Momenti di terrore puro a bordo di un volo Ryanair, venerdì scorso, quando un uomo di 61 anni, cittadino serbo, è stato parzialmente risucchiato da un finestrino dell’aereo in volo. La moglie dell’uomo ha raccontato la drammatica esperienza in un’intervista, descrivendo come sia riuscita a reagire in un attimo, mettendo in salvo il marito.
“Ho reagito d’istinto e gli ho afferrato le gambe”, ha spiegato la donna. “Ho pensato: ‘Se moriamo, moriamo insieme’. Non c’è stato tempo per riflettere, l’unica cosa che contava era salvarlo.”
Secondo le ricostruzioni, l’incidente è avvenuto pochi minuti dopo il decollo. La depressurizzazione improvvisa e il guasto al finestrino hanno creato una situazione estrema, in cui la vita del passeggero è stata messa a serio rischio.
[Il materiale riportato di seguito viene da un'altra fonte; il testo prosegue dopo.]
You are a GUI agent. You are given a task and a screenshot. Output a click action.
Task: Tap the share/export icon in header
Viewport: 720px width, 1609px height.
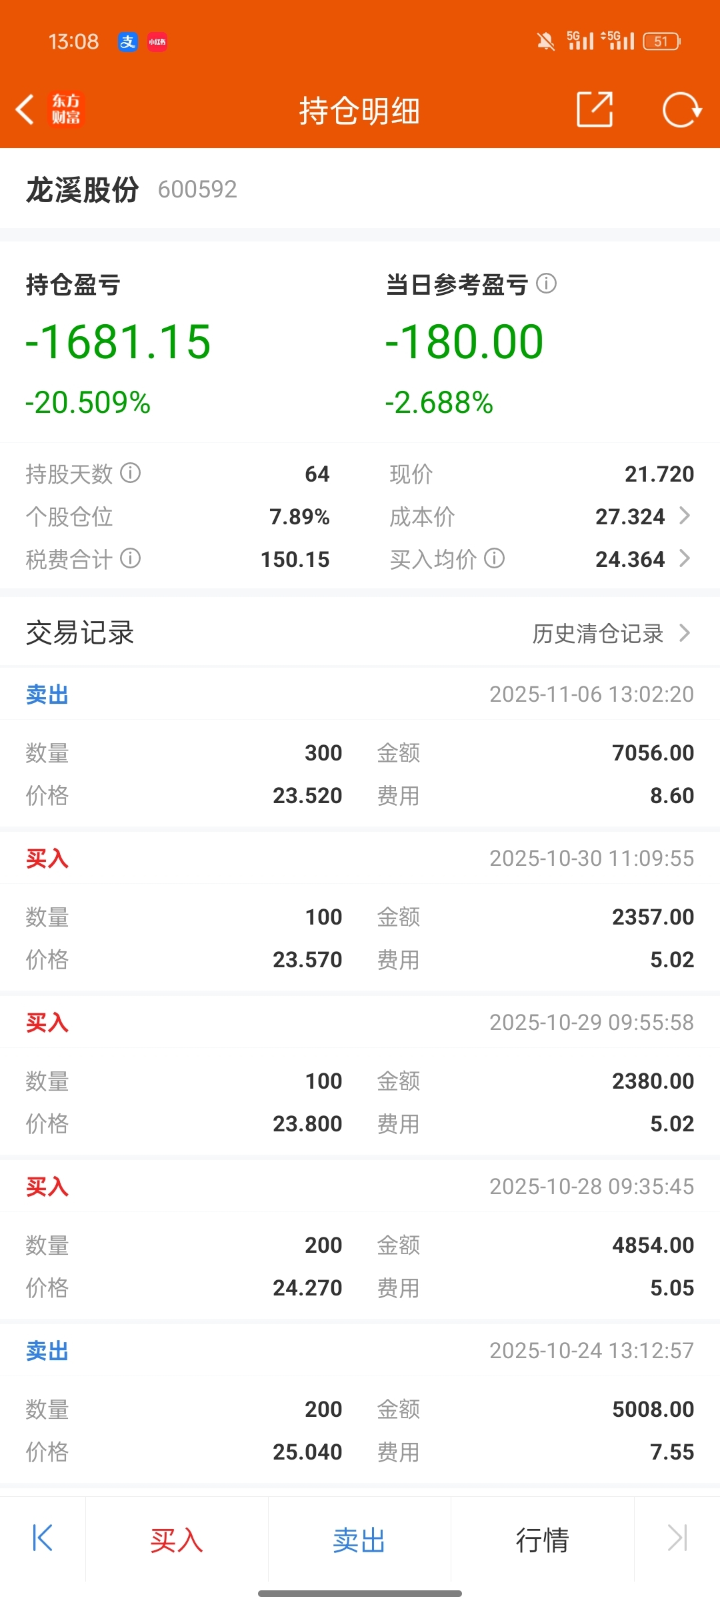pos(594,109)
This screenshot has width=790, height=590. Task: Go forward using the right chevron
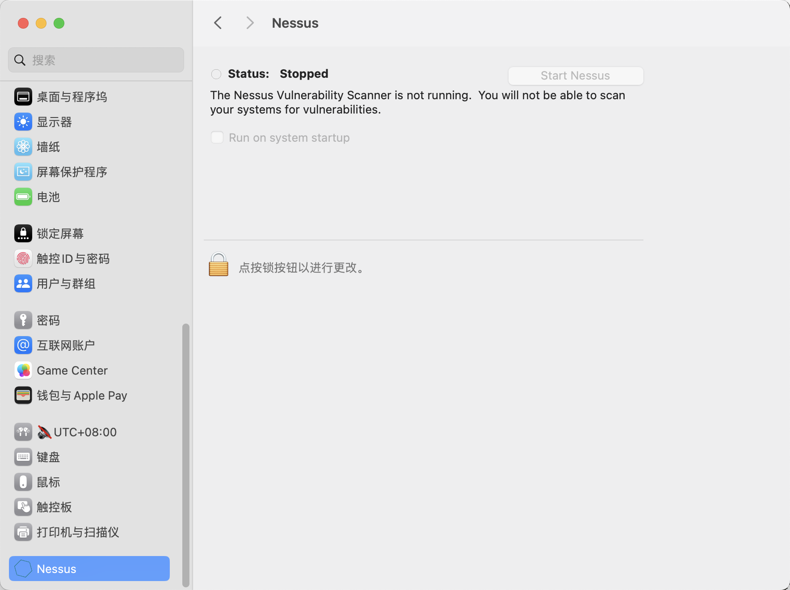point(250,23)
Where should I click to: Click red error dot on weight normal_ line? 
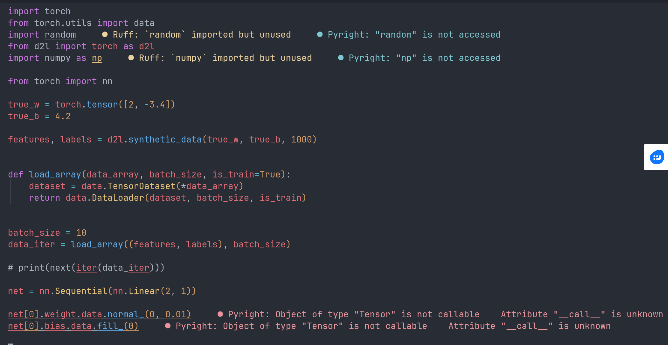[x=220, y=314]
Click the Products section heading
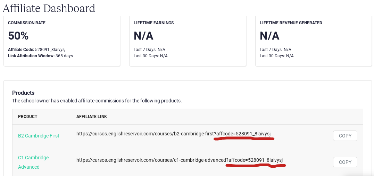This screenshot has height=176, width=374. (23, 93)
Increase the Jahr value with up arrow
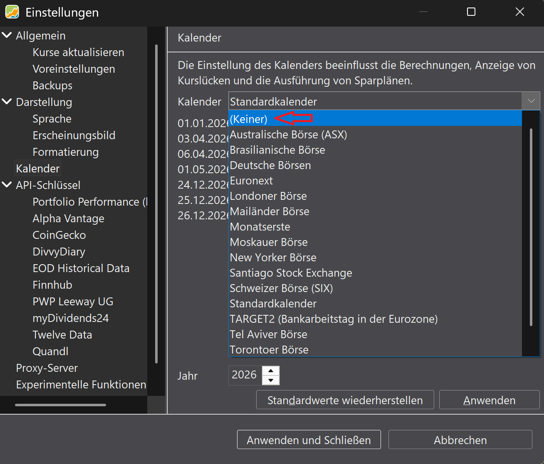This screenshot has height=464, width=544. click(x=271, y=371)
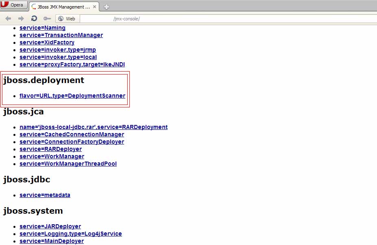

Grazie alla prontezza della moglie e all’intervento immediato dell’equipaggio, l’uomo è riuscito a rimanere ancorato all’interno dell’aeromobile, evitando conseguenze peggiori.
L’episodio ha suscitato forti reazioni tra il personale di bordo e tra gli altri passeggeri, mettendo in evidenza l’importanza della presenza mentale e del coraggio in situazioni estreme.
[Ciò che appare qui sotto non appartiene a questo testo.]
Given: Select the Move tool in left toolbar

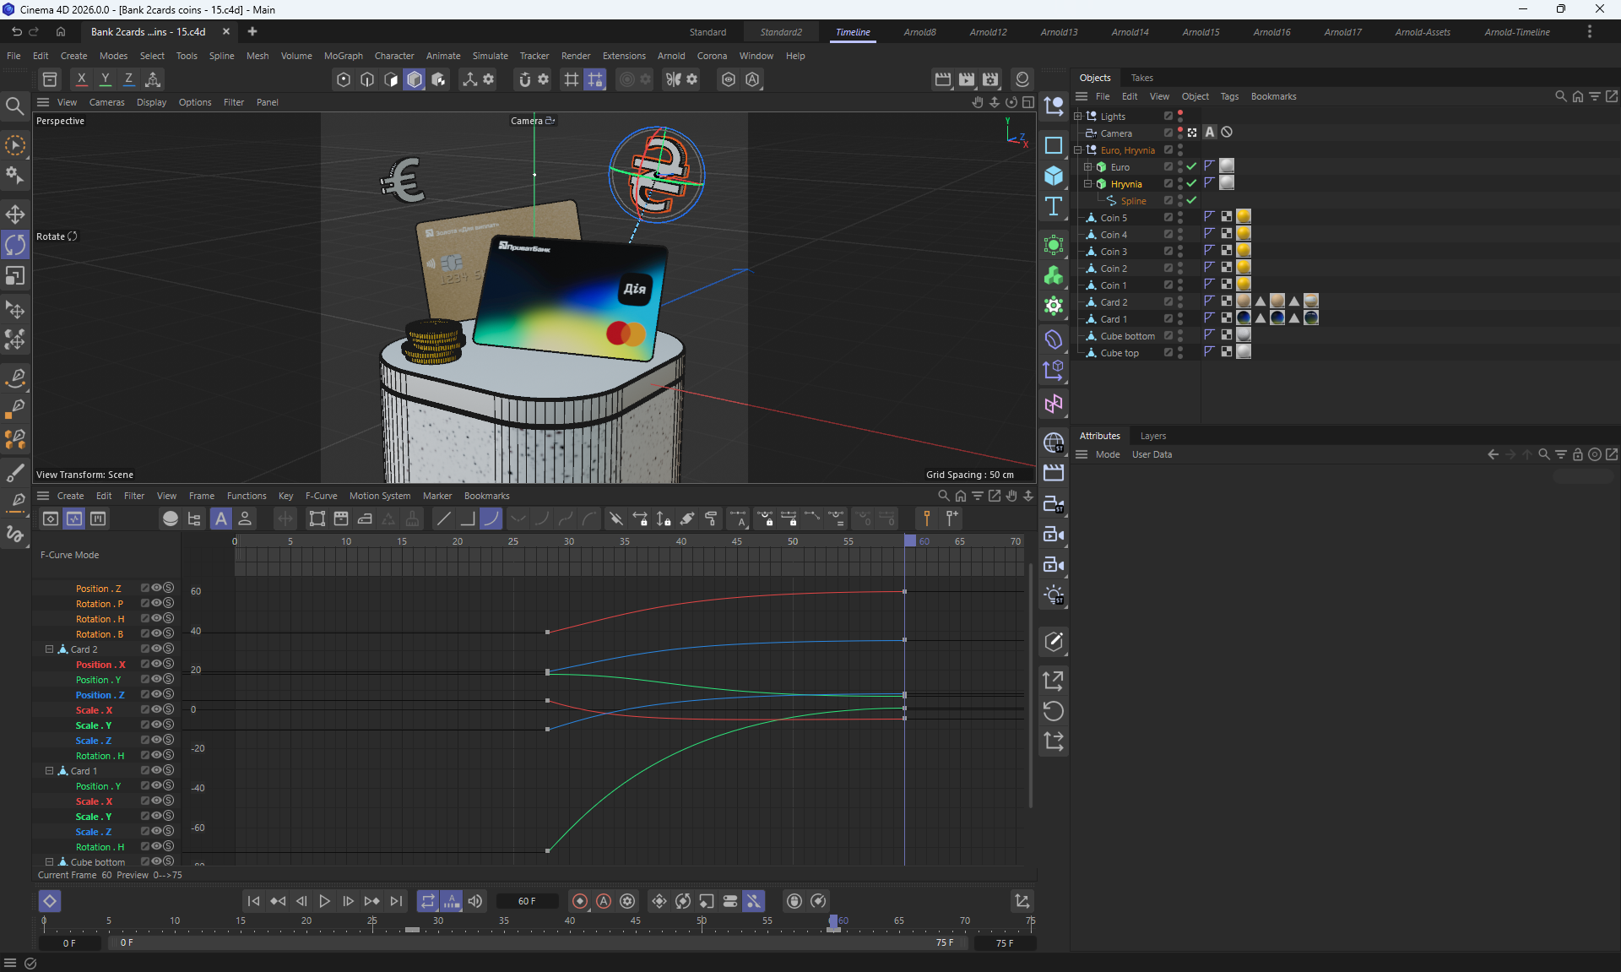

La compagnia Ryanair ha confermato l’incidente, sottolineando che l’aereo è stato messo subito in sicurezza e che sono state avviate le indagini per determinare le cause esatte del guasto. L’uomo e la moglie, ancora sotto shock, stanno ricevendo assistenza psicologica per superare il trauma.
La vicenda ha riportato alla luce l’importanza della sicurezza aerea, della manutenzione degli aerei e della rapidità di reazione dei passeggeri in emergenze impreviste, trasformando un potenziale dramma in una storia di coraggio e prontezza.